--- Quoted text ---

SSIS Package runs for 500x longer on one server - sql-server

I have an SSIS package--two data flow tasks, 8 components each, reading from two flat files, nothing spectacular. If I run it in BIDS, it takes reliably about 60 seconds. I have a sandbox DB server with the package running in a job which also takes reliably 30-60 seconds. On my production server, the same job with the same package takes anywhere from 30 seconds to 12 hours.
With logging enabled on the package, it looks like it bogs down--initially at least--in the pre-execute phase of one or the other (or both) data flow tasks. But I can also see the data coming in--slowly, in chunks, so I think it does move on from there later. The IO subsystem gets pounded, and SSIS generates many large temp files (about 150MB worth--my input data files are only about 24MB put together) and is reading and writing vigorously from those files (thrashing?).
Of note, if I point my BIDS instance of the package at the production server, it still only takes about 60 seconds to run! So it must be something with running dtexec there, not the DB itself.
I've already tried to optimize my package, reducing input row byte size, and I made the two data flow tasks run in series rather than in parallel--to no avail.
Both DB servers are running MSSQL 2008 R2 64-bit, same patch level. Both servers are VMs on the same host, with the same resource allocation. Load on the production server should not be that much higher than on the sandbox server right now. The only difference I can see is that the production server is running Windows Server 2008, while the sandbox is on Windows Server 2008 R2.
Help!!! Any ideas to try are welcome, what could be causing this huge discrepancy?

--- Material provided ---

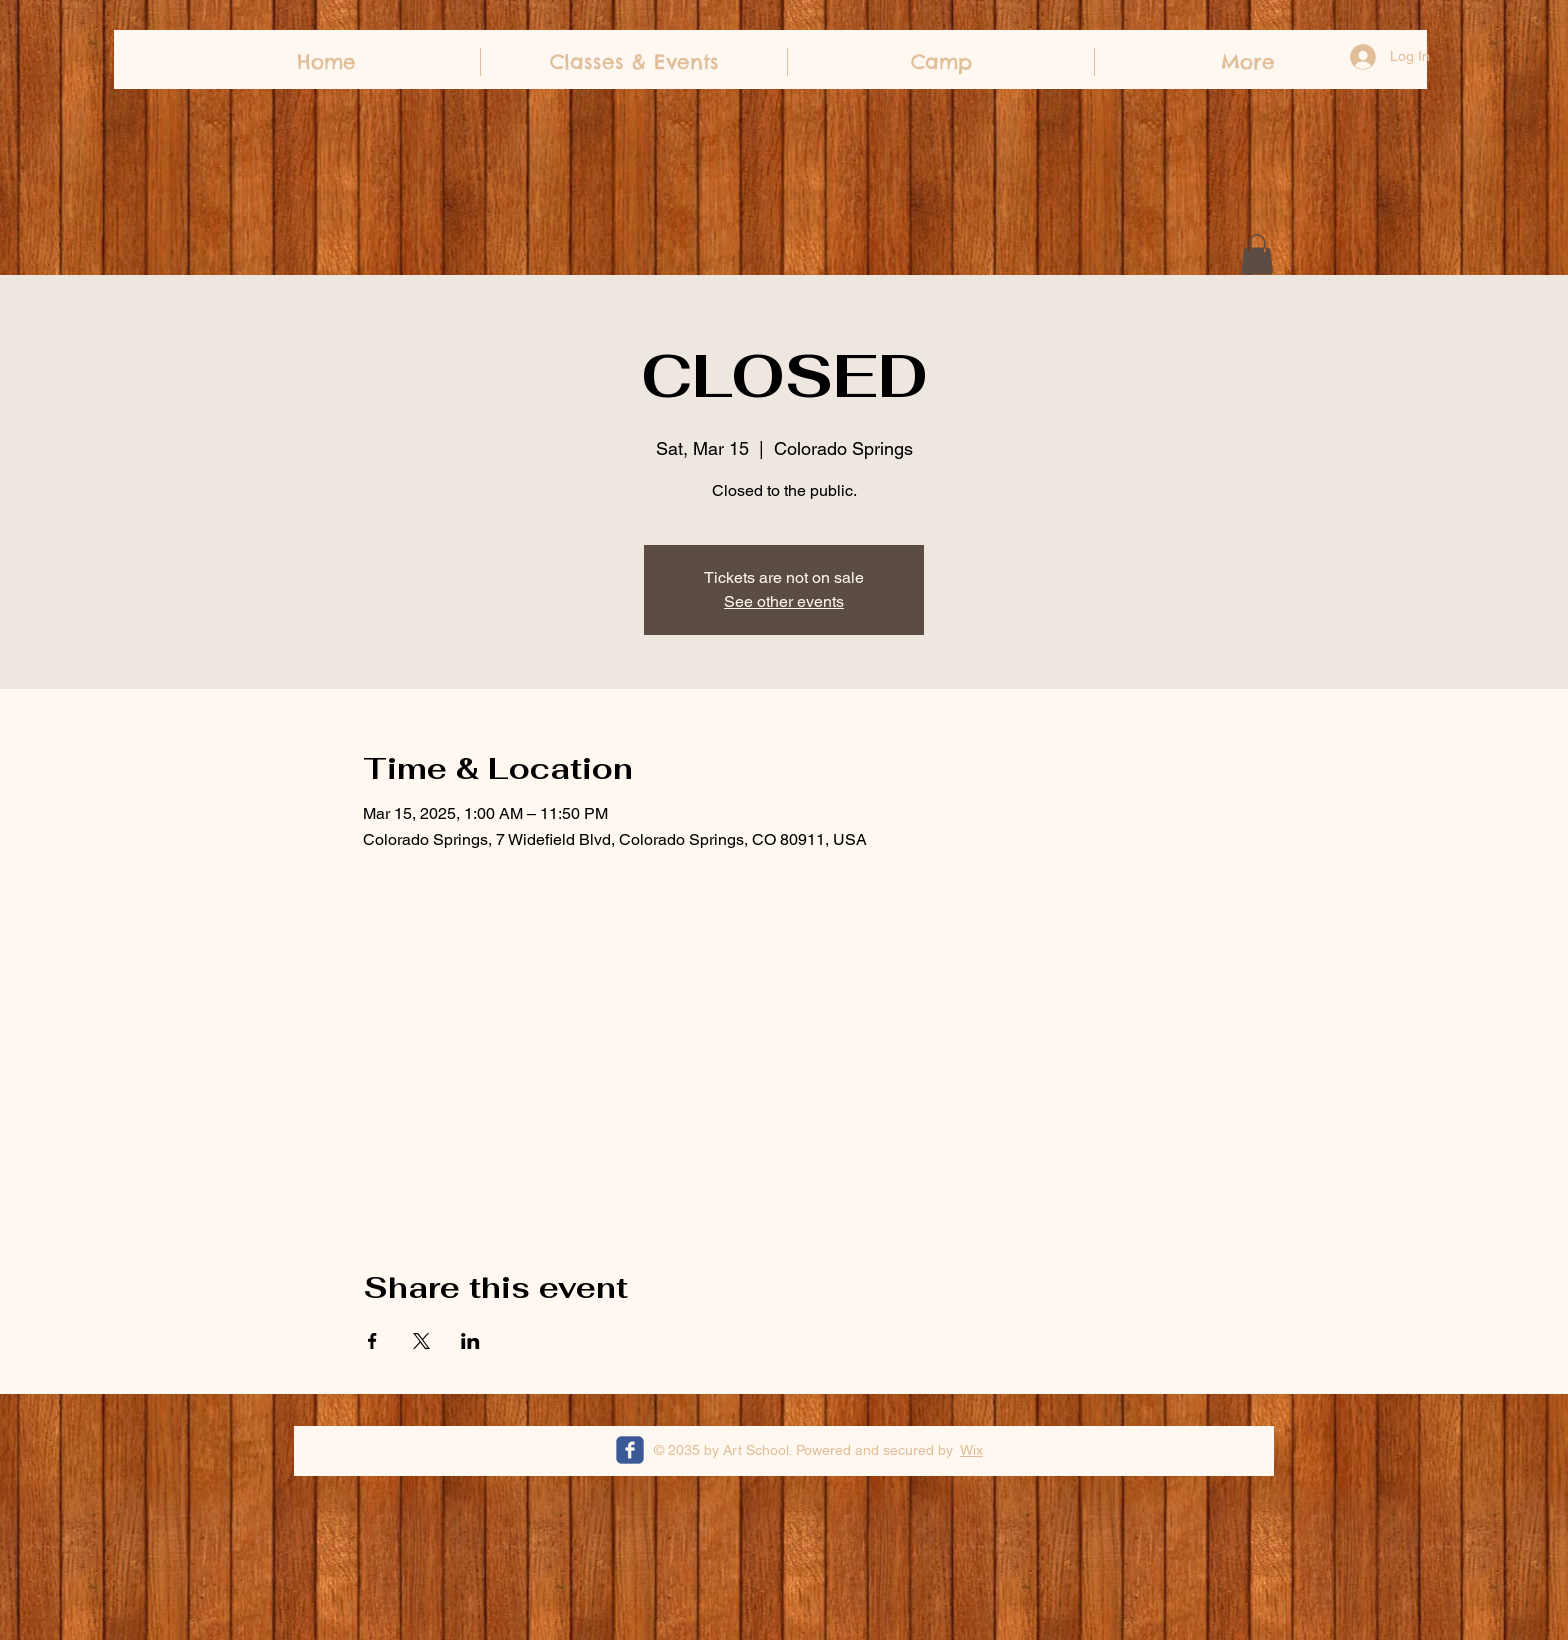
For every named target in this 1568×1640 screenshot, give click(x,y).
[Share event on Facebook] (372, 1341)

---

#### Requests
(1) In the SSIS thread, which operating system does the production server run?
(2) Repeat the stretch of the SSIS thread from "Of note, if" through "this huge discrepancy?", substituting "test" for "sandbox".

#### Exercise results
(1) Windows Server 2008

(2)
Of note, if I point my BIDS instance of the package at the production server, it still only takes about 60 seconds to run! So it must be something with running dtexec there, not the DB itself.
I've already tried to optimize my package, reducing input row byte size, and I made the two data flow tasks run in series rather than in parallel--to no avail.
Both DB servers are running MSSQL 2008 R2 64-bit, same patch level. Both servers are VMs on the same host, with the same resource allocation. Load on the production server should not be that much higher than on the test server right now. The only difference I can see is that the production server is running Windows Server 2008, while the test is on Windows Server 2008 R2.
Help!!! Any ideas to try are welcome, what could be causing this huge discrepancy?